Well, it’s official. Tabitha is going to college. She sent in the enrollment deposit tonight.
It’s not a surprise, of course. We’ve all been working toward this for a long time, especially Tabitha. She’s done well in school. She is a blur of extra-curricular activities. She took all the standardized tests and then some. We looked at a pile of colleges – big ones, small ones, urban ones, small-town ones. It’s been a ride, in some cases literally as we drove across the miles.
It’s a strange thing to have it so definite, though. To know the timeline. The last time we visited that campus, in March, they had a day of various sessions designed to answer whatever questions might come up about the curriculum, the financing, the resources available, and – last but not least – the timeline of what needed to happen to go from “admitted student” to “enrolled student attending classes.” I know exactly when move-in date is.
They’re actually pretty clever about move-in, this college. I have to hand them that. They schedule the morning and early afternoon for things that the students and parents can do together, and then there is a cutoff time that is specifically designated for parents to Go Away. “You can do things around town if you’d like,” they said at the session, “but you can’t be on campus where your child will be, doing things that new students need to do.”
“Like not be with their parents,” was the unspoken rest of that sentence.

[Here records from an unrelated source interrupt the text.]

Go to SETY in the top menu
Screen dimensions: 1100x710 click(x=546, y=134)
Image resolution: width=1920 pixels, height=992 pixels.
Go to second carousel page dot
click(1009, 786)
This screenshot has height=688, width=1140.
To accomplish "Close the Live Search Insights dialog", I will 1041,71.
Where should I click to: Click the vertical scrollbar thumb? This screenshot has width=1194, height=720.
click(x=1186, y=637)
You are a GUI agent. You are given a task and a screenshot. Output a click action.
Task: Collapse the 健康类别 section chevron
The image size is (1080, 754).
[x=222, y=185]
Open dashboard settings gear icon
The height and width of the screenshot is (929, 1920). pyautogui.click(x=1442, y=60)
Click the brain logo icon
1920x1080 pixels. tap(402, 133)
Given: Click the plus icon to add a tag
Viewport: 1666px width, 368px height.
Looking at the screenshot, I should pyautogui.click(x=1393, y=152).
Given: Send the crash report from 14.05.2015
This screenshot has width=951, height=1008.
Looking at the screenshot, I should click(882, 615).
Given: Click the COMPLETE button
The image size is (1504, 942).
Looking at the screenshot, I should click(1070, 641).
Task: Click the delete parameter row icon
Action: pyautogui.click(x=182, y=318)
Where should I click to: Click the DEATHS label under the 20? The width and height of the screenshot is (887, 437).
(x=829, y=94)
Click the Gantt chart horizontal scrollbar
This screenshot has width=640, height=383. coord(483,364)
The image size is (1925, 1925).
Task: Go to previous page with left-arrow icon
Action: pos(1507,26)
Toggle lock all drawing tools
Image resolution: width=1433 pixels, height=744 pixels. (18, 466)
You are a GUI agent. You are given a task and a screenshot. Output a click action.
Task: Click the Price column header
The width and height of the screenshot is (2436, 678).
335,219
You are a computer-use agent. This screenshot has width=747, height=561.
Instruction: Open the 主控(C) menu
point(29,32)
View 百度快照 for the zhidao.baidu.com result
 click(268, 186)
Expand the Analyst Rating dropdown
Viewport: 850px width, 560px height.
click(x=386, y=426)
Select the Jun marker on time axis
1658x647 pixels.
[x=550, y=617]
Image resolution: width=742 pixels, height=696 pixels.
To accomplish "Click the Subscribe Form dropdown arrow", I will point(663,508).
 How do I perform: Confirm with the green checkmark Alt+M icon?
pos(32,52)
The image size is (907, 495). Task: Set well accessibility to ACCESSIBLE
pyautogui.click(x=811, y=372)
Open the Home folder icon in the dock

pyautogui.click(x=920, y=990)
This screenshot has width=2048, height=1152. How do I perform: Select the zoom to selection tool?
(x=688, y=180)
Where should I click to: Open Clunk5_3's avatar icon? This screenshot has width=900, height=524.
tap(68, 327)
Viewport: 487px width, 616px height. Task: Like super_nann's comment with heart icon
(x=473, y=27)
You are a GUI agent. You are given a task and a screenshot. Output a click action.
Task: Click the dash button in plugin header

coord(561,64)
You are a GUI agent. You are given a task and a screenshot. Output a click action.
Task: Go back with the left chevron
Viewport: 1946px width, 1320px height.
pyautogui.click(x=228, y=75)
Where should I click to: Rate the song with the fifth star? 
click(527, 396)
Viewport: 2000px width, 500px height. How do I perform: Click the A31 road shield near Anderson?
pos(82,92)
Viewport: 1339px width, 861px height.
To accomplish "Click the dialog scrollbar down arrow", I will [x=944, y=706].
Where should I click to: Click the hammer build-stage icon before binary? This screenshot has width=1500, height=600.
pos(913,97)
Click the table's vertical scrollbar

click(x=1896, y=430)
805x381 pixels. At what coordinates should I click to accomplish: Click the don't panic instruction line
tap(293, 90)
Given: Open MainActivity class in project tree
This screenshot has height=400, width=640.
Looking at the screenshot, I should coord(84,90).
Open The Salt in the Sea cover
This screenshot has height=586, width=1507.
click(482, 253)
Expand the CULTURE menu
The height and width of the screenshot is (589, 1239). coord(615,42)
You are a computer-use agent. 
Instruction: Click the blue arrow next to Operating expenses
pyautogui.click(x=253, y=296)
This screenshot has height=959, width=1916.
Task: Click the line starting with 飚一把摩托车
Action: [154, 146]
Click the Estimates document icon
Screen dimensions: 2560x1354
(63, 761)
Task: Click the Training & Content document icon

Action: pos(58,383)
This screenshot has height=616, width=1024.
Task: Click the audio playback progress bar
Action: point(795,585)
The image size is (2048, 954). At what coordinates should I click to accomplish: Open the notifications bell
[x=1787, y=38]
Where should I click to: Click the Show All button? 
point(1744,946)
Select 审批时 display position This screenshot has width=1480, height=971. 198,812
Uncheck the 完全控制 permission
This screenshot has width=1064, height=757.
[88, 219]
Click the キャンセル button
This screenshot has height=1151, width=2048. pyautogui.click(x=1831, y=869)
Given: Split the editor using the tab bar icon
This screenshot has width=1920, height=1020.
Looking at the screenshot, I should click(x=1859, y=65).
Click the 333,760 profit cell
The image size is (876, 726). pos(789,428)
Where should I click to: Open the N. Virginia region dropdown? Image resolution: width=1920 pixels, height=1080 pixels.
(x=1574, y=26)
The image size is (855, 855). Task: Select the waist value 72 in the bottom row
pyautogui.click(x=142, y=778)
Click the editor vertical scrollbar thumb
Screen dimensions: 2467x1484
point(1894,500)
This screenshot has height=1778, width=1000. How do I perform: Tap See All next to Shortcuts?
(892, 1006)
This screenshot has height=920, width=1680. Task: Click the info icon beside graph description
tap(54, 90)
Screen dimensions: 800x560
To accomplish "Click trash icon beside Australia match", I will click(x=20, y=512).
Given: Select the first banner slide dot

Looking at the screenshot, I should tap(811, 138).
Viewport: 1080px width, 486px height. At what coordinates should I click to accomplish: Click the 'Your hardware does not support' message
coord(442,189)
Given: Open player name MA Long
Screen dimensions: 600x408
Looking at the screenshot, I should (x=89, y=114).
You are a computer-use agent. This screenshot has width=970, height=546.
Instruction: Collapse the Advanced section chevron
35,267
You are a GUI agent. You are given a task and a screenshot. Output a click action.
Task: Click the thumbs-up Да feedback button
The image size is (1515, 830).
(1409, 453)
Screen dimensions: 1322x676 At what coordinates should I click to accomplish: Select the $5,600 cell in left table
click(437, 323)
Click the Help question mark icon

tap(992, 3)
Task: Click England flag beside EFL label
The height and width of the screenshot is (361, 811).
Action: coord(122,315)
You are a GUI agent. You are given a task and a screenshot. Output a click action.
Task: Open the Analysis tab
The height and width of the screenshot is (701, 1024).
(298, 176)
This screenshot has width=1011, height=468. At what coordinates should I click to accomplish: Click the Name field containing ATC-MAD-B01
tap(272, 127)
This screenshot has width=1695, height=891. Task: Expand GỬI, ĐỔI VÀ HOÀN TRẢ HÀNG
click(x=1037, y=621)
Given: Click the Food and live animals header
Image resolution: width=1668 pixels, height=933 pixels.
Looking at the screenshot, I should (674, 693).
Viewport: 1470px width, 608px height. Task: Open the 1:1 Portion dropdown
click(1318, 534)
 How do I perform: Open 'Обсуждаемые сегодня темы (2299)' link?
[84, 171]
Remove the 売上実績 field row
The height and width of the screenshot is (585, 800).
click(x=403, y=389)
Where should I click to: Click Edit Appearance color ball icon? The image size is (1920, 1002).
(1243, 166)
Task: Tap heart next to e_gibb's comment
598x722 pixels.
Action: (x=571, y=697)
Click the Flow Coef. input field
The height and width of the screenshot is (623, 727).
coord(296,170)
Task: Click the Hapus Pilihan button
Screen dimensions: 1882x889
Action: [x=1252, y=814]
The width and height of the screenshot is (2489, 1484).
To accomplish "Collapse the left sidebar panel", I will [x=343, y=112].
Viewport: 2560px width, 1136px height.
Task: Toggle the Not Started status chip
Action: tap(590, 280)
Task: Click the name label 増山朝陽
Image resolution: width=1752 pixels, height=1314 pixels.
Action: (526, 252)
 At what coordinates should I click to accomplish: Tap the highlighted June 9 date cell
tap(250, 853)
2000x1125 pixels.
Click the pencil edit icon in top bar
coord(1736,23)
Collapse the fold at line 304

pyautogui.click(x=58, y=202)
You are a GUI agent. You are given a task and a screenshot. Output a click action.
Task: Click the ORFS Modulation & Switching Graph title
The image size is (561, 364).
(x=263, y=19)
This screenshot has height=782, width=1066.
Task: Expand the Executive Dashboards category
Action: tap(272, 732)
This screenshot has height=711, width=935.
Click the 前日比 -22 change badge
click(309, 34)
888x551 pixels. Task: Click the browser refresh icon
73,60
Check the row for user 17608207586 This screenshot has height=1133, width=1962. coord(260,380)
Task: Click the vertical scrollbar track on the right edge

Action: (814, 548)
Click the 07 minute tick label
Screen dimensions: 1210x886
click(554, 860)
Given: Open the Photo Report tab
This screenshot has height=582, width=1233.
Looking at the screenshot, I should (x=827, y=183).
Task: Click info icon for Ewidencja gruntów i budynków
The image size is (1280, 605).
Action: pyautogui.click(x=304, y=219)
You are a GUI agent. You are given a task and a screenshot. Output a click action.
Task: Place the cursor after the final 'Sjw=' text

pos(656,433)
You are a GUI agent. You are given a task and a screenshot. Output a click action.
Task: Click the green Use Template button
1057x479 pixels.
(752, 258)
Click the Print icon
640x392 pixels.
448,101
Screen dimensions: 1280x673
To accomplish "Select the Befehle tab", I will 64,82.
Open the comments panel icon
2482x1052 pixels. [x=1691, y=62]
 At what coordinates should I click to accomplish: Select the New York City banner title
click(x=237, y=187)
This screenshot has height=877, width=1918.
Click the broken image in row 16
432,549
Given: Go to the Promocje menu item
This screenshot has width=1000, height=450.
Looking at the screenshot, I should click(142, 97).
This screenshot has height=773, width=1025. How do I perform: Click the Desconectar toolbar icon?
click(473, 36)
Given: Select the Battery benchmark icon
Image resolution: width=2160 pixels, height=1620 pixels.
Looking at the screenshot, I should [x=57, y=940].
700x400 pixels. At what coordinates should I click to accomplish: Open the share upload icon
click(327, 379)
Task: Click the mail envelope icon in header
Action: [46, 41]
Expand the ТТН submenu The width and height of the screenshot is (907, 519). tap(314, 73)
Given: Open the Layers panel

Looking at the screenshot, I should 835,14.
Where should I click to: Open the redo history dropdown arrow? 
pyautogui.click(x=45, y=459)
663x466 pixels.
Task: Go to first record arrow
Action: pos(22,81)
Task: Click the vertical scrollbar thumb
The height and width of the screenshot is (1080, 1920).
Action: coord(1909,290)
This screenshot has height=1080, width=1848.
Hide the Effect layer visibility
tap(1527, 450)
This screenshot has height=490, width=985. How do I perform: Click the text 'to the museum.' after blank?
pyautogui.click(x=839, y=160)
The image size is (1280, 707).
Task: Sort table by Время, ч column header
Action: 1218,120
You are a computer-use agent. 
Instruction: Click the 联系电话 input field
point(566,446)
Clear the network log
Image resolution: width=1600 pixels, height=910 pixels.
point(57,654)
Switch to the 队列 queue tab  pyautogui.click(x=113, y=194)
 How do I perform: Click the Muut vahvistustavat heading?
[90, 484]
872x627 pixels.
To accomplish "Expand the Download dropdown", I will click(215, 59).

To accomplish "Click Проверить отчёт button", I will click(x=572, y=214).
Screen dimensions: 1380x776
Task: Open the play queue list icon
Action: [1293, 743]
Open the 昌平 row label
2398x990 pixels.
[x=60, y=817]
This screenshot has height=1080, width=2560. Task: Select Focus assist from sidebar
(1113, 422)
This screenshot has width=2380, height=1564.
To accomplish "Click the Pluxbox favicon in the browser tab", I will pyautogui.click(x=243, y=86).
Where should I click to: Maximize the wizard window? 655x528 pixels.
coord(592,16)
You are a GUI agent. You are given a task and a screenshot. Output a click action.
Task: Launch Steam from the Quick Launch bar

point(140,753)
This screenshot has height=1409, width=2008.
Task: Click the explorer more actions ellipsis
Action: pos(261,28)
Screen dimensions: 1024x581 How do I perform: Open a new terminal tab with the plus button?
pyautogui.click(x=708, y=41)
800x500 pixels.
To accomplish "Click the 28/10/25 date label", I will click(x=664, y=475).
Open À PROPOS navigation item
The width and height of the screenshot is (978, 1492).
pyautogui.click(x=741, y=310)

It is a big thing, to send your child off to the next stage of her life. I remember my dad saying that at some point your job as a parent was just to be a home base, a place in the world where they could always return and find love and comfort, but not the center of their lives anymore. I remember being on the other side of that, once upon a time. And now everyone has moved up a generation and I’m the one who will be keeping the home fires burning.
That’s as it should be. But it doesn’t make it any less of an odd thing, after all this time. As a parent, you remember. You remember the child, even as the adult emerges. And you let go, trusting that she will return, on her own terms this time.
She seems happy with her decision, and I hope she is excited. It’s a big step, after all.
Congratulations, Tabitha. I’m proud of you.